Pretty much. The stupidity of the spending of those loans was unbelievable - instead of focusing on buying licences to produce consumer products, they sunk so much money into 'moustache-socialist' projects.
It was also partially stolen by our own corrupt politicians and there are claims that the Russians too had a hand in this. Investing large sums of money in steel mills (a thing of the past) in the 1970s?? No one in the west would have done suck a dumb thing.
"Around 1% of our GDP growth since 2008 is because of EU money," said Poland's Regional Development Minister Elzbieta Bienkowska.
"That's almost 300,000 jobs.
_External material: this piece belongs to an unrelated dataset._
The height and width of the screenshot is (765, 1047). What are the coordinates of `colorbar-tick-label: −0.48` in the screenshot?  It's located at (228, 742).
It's an enormous change, a kind of miracle I would say."
Cohesion funds are not designed to work alone. There has to be matching investment on a national level. In Poland the result is that GDP per capita has risen from just over 40% of the EU average when it joined the Union in 2004 to nearly 70% now.
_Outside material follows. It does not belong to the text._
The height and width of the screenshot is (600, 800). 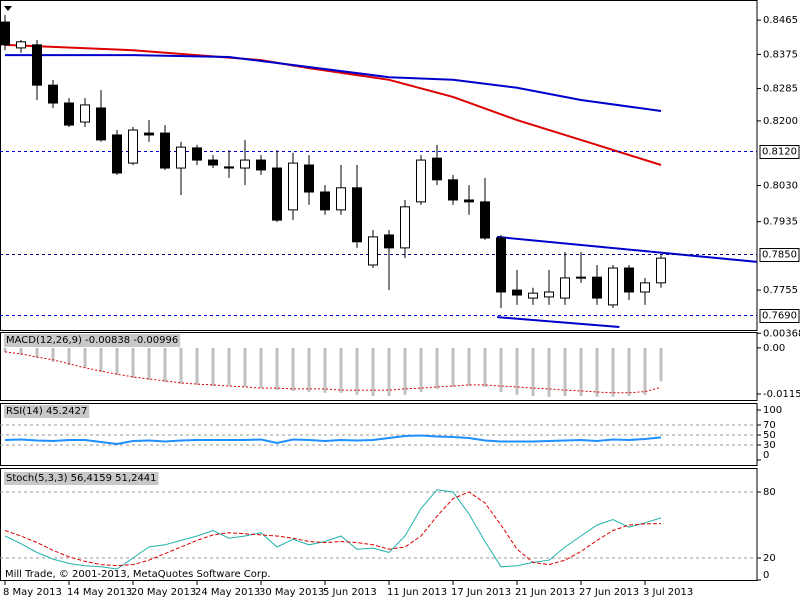 I want to click on y-tick-label: 0.7755, so click(x=780, y=290).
"We would probably have made this progress in about 20 years if we had been forced to go it alone, without EU development money," Mrs Bienkowska said.
bbc.co.uk/news/world-europe-20318959
'Nearly five months after the final whistle at the European football championships, economists and officials say that Poland is reaping the benefits.
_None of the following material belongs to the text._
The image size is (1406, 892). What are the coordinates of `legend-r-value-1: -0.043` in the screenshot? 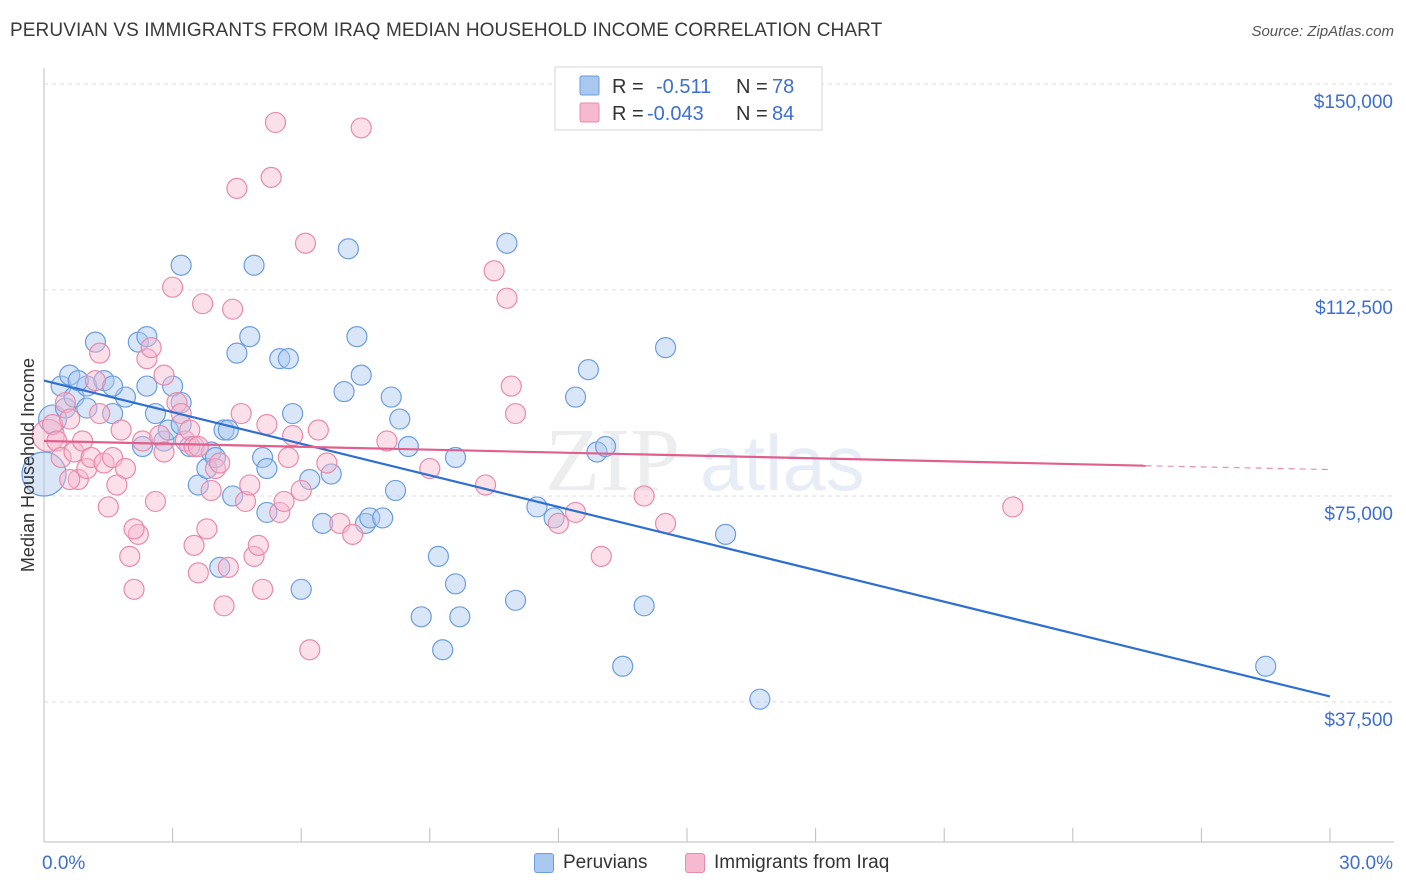 It's located at (676, 114).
According to the London-based Brand Finance Institute, Euro 2012 helped lift Poland up its 100-nation ranking, from 24th to 20th.
In financial terms, the value of the brand "Poland" jumped 75 percent.
"The impact on our image is going to be long-term," said Joanna Mucha, Poland's sport and tourism minister.
The 677,000 fans who flocked to Poland may be worth their weight in gold -- and not only because they spent 1.1 billion zloty (266 million euros, $341 million), or 33 percent more than forecast.
A mighty 92 percent of foreign supporters surveyed by the PBS Institute in Poland at the end of Euro 2012 said they would recommend it for a holiday, and 80 percent aimed to come back.
In 2011, three million foreign tourists visited this nation of 38 million. Experts forecast that number will grow by 766,000 a year through to 2020.